How to Delegate and Elevate Effectively
Many leaders feel overwhelmed because they are doing too much themselves. As businesses grow, responsibilities increase, and without intentional delegation, leaders become the bottleneck that slows progress.
The Delegate and Elevate method helps business owners identify which tasks they should keep, which tasks should be delegated, and where they can create the most value. The goal is simple: spend more time doing what you love and what you do best.
Step 1: Find Your 100%
Your 100% is the maximum number of hours per week you want to work while still maintaining balance, energy, and effectiveness. This number defines your ideal workload and creates a clear limit for sustainable leadership.
Before moving forward, determine the number of hours that represents your healthy working capacity. This becomes your benchmark for all delegation decisions.
Step 2: List Everything You Do
Take time to list every task you currently handle, both large and small. Use your calendar, task manager, project management system, or daily planner to capture everything accurately.
Include meetings, approvals, follow-ups, operational tasks, administrative work, and recurring responsibilities. Estimate how much time each task requires each week.
Step 3: List Everything You Should Do
This step is often overlooked, but it is one of the most important. Identify the high-value work that should be happening but is not, usually because there is not enough time or the right skillset available.
These may include strategic planning, leadership development, business growth initiatives, or relationship building. Add these tasks to your list and estimate the time needed for each.
Step 4: Evaluate Your List
Transfer all tasks into the Delegate and Elevate framework using the four quadrants: Love/Great, Like/Good, Don’t Like/Good At, and Don’t Like/Not Good At.
The objective is to reduce the work in the bottom two boxes and spend most of your time in the Love/Great quadrant. This is your zone of genius—the work where your leadership creates the greatest impact.

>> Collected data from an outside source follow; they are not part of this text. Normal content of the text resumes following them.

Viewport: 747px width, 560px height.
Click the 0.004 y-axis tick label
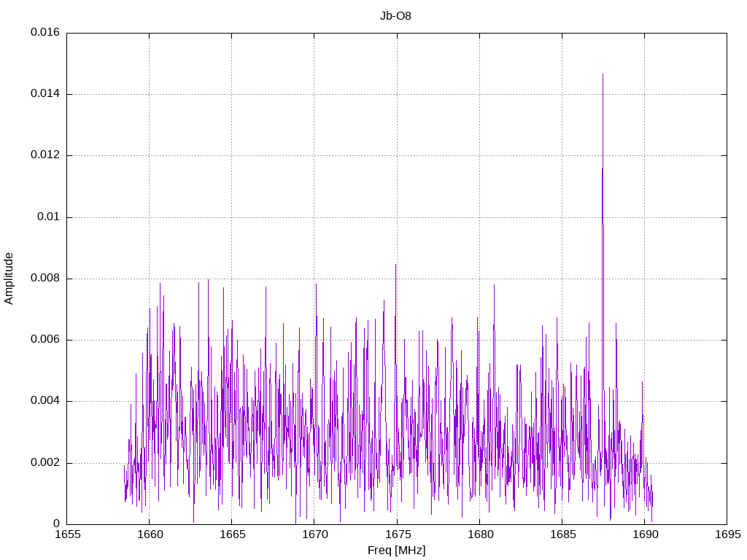point(45,402)
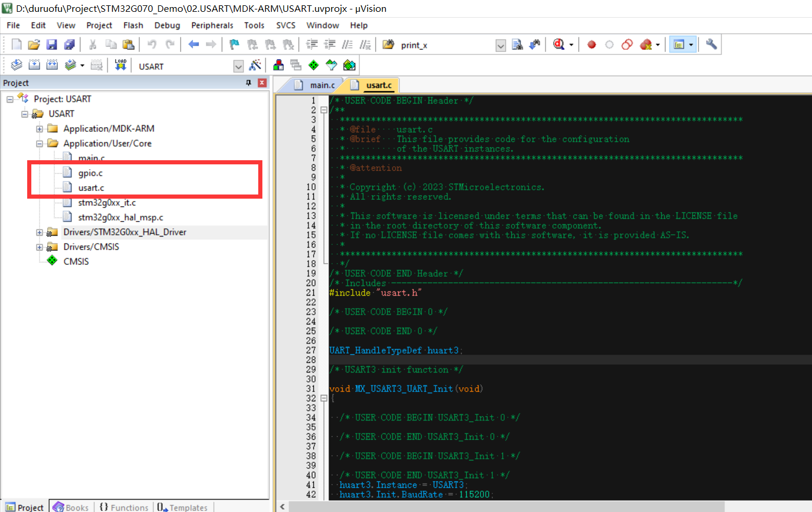Open Options for Target magic wand
The image size is (812, 512).
255,65
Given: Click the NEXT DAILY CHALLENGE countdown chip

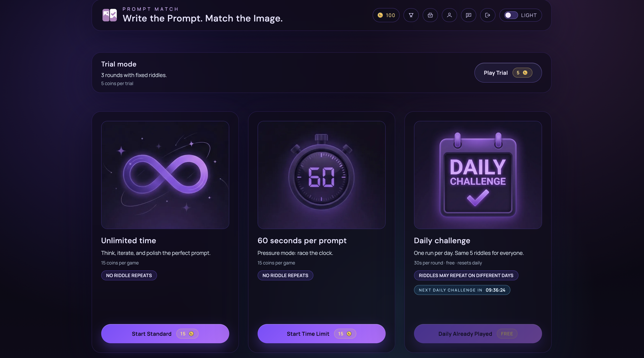Looking at the screenshot, I should pyautogui.click(x=462, y=290).
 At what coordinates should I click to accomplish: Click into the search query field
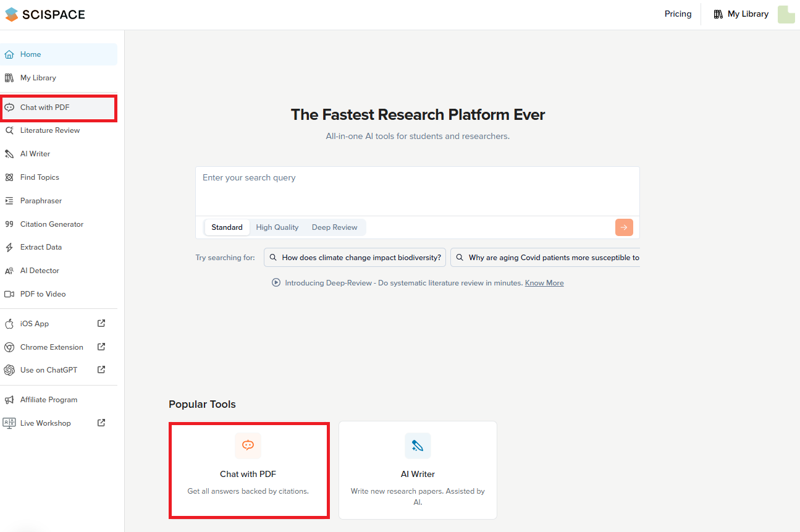(x=417, y=188)
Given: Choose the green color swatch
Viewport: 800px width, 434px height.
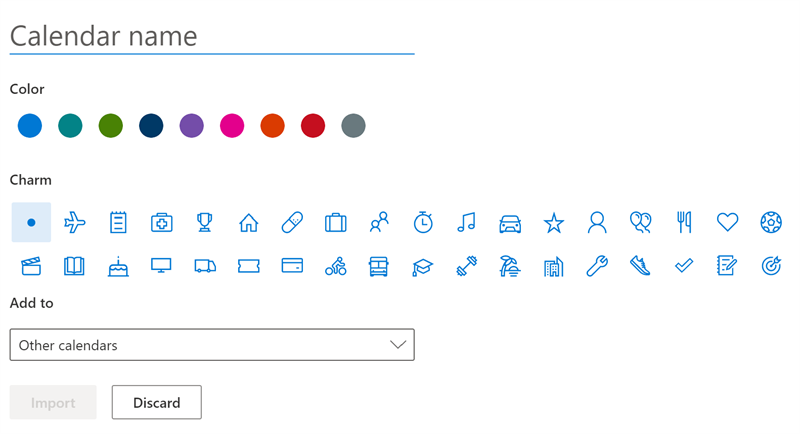Looking at the screenshot, I should [111, 125].
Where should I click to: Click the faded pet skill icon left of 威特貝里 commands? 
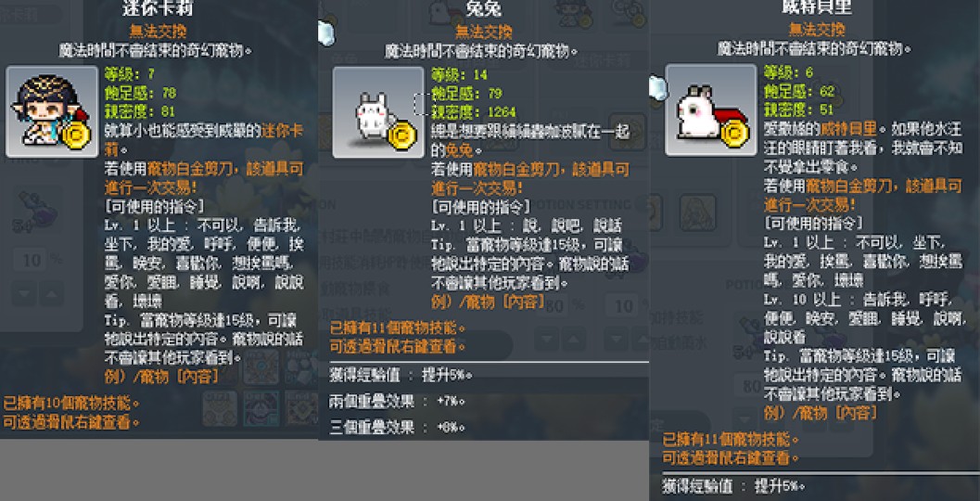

Step 5: Delegate and Elevate
Start by calculating how much time you can save by delegating tasks from the bottom two boxes. These are usually the easiest opportunities for immediate improvement.
Next, compare that available time with the time required for the work in your top two boxes, especially the strategic work you should be doing more often.
If your total still exceeds your ideal 100%, continue delegating tasks from your Like/Good quadrant until your workload supports your highest-value responsibilities.
Spend More Time in Your Zone of Genius
Delegate and Elevate is not about doing less—it is about doing the right work. Leaders create the most value when they focus on the responsibilities only they can do well.
When you consistently delegate lower-value tasks and elevate your focus, you create stronger leadership, better team accountability, and a business that grows without depending on you for everything.